Microsoft thinks it has a solution to help manage your power bills: Use Internet Explorer.
The tech giant has published a study it commissioned, which tips IE as the most energy-efficient browser on Windows 8.
Internet Explorer uses up to 18 per cent less energy than Google Chrome (version 26) and Mozilla Firefox (version 21), according to the study, conducted by the Center for Sustainable Energy Systems at Fraunhofer USA.
Still, the differences between all three browsers are small: Average power draw measurements for notebooks and desktops vary by no more than five points. Really, it's the use of Flash for video that provides the most pronounced results — that 18.6 per cent less energy Microsoft boasted about.
Rendering a site coded in HTML5, meanwhile, also fires off more power than that of a normal website, according to Fraunhofer.
"Testing of two HTML5 websites (one benchmark, one video) and one Flash video found that both appear to increase power draw significantly more than the top ten websites tested," the study said. "Most notably, the HTML5 benchmark test condition more than doubled the notebook power draw for all computers and browsers tested, while desktop power draw increased by approximately 50 per cent."

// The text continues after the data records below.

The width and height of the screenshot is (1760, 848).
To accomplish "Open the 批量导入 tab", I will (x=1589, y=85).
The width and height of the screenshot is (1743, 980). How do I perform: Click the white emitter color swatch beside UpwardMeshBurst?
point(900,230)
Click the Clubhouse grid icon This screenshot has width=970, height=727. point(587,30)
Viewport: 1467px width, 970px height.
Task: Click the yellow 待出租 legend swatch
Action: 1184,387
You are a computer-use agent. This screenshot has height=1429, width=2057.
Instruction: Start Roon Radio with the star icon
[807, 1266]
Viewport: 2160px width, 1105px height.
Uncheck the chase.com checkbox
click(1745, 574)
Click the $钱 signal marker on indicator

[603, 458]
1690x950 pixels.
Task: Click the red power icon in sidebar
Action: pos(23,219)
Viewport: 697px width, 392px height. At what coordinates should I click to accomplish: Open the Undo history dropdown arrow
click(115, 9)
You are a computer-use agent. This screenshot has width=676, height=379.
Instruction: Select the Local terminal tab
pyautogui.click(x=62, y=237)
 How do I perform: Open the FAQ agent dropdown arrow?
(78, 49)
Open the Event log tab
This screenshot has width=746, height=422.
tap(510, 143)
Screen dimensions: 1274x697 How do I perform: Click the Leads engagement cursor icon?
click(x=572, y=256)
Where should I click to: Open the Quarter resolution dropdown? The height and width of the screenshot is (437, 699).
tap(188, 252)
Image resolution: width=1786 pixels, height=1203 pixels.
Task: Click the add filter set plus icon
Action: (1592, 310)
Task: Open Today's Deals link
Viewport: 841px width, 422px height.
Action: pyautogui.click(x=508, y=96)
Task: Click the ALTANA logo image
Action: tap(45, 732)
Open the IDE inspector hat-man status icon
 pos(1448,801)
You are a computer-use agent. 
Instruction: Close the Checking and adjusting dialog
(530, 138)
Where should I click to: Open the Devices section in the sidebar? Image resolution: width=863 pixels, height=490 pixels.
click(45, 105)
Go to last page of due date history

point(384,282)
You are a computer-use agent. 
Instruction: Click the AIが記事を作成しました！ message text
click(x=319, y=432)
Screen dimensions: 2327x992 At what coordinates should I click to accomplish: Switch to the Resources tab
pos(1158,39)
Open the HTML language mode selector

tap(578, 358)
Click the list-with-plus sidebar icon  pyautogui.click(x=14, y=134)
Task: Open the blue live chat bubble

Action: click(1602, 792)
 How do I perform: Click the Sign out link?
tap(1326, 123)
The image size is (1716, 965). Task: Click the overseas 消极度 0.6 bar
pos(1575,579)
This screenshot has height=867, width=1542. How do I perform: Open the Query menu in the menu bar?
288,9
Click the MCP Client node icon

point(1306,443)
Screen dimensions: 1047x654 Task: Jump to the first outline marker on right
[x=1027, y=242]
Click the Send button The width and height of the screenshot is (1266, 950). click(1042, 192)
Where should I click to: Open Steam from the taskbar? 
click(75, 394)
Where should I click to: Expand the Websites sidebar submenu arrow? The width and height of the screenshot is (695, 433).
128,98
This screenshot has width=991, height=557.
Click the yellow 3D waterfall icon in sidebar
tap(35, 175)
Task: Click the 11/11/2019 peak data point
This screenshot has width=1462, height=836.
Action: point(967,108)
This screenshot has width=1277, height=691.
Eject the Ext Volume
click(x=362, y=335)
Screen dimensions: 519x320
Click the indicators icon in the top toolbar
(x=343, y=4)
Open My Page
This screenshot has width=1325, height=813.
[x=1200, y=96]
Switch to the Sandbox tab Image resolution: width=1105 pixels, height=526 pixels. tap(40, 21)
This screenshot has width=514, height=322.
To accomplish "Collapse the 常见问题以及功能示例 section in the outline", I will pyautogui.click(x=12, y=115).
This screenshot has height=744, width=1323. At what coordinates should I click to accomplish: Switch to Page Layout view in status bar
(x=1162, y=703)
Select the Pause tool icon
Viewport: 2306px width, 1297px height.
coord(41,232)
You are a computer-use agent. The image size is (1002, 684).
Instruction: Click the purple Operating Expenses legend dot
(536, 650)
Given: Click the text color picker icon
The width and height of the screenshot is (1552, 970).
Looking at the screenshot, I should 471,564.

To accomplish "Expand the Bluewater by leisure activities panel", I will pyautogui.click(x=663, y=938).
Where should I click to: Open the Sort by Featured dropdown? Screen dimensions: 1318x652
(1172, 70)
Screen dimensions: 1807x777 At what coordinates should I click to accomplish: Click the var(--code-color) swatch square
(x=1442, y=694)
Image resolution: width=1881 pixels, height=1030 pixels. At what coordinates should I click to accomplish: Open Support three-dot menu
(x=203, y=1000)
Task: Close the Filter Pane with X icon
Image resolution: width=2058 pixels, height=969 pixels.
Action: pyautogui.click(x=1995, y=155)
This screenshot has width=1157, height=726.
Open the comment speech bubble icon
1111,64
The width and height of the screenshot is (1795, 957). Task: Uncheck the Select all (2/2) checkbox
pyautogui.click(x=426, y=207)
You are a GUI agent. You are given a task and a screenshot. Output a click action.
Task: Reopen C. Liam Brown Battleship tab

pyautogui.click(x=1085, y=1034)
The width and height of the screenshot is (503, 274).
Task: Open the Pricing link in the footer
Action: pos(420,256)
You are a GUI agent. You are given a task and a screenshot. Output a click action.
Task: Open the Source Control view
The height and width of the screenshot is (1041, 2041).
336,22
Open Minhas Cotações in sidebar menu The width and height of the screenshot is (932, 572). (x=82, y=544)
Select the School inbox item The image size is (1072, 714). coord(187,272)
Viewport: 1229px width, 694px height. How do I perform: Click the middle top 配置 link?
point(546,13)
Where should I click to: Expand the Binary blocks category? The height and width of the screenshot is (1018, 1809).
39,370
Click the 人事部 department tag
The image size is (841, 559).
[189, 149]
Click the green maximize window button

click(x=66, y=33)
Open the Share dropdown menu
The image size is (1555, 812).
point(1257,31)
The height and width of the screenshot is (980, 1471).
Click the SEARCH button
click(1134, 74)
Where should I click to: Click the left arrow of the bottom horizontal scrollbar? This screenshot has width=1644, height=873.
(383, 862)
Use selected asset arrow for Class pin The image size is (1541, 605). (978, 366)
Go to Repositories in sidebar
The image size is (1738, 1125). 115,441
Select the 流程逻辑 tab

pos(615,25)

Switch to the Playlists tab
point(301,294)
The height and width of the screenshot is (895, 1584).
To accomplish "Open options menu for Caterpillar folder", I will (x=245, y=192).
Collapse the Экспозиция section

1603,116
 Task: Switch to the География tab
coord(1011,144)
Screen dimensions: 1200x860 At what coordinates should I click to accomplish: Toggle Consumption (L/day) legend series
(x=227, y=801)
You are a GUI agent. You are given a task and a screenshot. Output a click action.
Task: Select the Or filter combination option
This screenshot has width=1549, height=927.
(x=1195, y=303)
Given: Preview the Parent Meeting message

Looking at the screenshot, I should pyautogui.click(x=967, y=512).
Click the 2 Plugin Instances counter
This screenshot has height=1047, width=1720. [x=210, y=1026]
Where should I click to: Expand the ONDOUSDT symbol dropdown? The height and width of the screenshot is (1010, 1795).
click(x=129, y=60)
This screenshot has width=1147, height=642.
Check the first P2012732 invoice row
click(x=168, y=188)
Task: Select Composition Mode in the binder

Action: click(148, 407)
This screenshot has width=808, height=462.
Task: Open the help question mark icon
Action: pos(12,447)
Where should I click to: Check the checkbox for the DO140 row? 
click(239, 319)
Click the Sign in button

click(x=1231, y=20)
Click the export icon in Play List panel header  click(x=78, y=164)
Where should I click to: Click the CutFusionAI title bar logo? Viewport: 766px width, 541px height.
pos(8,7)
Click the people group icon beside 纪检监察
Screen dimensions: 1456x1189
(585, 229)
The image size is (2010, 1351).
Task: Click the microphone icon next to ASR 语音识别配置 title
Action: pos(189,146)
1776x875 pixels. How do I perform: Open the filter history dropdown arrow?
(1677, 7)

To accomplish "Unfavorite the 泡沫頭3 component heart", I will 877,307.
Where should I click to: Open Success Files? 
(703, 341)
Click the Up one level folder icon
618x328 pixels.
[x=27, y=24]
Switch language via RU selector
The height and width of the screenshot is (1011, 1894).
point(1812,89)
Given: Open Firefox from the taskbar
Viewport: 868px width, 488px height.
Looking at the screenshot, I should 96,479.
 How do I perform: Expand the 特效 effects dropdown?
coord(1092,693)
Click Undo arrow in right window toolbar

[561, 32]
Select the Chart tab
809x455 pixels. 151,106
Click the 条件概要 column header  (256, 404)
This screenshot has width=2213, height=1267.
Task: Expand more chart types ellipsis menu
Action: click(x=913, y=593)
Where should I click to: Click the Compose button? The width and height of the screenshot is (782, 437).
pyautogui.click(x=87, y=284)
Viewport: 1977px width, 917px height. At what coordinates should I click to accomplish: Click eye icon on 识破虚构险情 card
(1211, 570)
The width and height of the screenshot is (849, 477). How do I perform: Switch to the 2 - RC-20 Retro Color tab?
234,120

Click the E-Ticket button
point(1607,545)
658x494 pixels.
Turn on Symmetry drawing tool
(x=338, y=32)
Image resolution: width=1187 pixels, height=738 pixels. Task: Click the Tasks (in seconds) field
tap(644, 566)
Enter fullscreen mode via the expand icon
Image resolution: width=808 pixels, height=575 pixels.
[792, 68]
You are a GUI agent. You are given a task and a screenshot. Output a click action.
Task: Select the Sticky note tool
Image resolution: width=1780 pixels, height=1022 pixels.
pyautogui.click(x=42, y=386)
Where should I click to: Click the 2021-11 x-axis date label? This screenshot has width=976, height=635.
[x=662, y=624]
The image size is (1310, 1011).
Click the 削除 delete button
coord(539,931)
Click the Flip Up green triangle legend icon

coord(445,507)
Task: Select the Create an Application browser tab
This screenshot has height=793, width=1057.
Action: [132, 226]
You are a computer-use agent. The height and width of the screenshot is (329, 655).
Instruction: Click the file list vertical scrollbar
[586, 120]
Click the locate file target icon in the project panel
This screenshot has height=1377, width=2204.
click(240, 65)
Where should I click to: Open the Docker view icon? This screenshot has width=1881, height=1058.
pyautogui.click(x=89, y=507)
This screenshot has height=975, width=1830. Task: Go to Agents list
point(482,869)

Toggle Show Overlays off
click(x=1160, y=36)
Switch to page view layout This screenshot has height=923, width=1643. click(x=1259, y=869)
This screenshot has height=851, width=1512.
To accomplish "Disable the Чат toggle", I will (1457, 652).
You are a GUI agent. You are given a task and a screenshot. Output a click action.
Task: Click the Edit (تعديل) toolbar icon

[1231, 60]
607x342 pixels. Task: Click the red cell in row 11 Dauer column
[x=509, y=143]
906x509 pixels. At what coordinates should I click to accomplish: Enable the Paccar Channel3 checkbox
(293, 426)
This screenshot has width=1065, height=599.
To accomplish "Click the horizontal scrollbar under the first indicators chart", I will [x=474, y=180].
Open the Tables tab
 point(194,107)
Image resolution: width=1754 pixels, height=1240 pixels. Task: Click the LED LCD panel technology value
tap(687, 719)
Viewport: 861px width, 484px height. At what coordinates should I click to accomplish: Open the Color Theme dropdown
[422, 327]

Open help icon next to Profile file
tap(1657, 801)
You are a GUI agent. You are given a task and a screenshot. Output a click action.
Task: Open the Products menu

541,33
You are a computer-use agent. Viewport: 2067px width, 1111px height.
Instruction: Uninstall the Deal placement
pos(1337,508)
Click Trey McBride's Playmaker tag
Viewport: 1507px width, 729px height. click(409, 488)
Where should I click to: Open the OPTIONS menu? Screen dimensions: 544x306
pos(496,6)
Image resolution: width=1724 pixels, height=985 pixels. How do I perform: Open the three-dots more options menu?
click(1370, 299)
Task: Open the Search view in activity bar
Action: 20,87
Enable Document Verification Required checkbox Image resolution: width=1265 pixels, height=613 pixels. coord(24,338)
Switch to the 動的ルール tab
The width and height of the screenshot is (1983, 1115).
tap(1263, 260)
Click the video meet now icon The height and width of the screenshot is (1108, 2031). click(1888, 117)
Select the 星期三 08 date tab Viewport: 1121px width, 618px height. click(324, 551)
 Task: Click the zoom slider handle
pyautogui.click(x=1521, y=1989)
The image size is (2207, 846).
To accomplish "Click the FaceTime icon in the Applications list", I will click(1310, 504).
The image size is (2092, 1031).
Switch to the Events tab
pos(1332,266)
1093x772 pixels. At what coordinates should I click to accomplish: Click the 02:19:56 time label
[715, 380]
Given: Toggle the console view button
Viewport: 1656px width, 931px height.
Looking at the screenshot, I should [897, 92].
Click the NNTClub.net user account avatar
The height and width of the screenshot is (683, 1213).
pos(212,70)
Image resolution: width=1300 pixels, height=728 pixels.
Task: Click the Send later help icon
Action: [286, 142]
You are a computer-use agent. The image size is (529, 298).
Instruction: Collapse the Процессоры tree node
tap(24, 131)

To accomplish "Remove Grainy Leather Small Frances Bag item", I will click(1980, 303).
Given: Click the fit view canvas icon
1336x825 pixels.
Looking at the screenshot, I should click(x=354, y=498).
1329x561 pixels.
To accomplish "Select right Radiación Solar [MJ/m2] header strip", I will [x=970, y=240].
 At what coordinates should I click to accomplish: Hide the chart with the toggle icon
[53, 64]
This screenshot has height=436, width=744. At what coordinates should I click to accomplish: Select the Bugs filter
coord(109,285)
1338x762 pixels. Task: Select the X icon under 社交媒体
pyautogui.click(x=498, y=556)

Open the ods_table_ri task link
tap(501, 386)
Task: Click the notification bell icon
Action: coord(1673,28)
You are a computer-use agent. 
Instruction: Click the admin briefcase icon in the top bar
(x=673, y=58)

The Center for Sustainable Energy Systems researchers tested each browser on desktop and laptop computers, in several common settings, like browsing the most popular websites in the country and playing video through both Adobe Flash and HTML5 video.
In each of the instances, IE10 produced the lowest energy consumption, according to Roger Capriotti, director of marketing for Windows Internet Explorer.
"Power consumption is an important, but often overlooked, consideration in building a modern browser," Capriotti said. "It is one of our objectives to lead the industry in power requirements because the more efficiently a browser uses power, the longer a user can enjoy the Web on a PC, the lower the electricity costs and the smaller the environmental impact."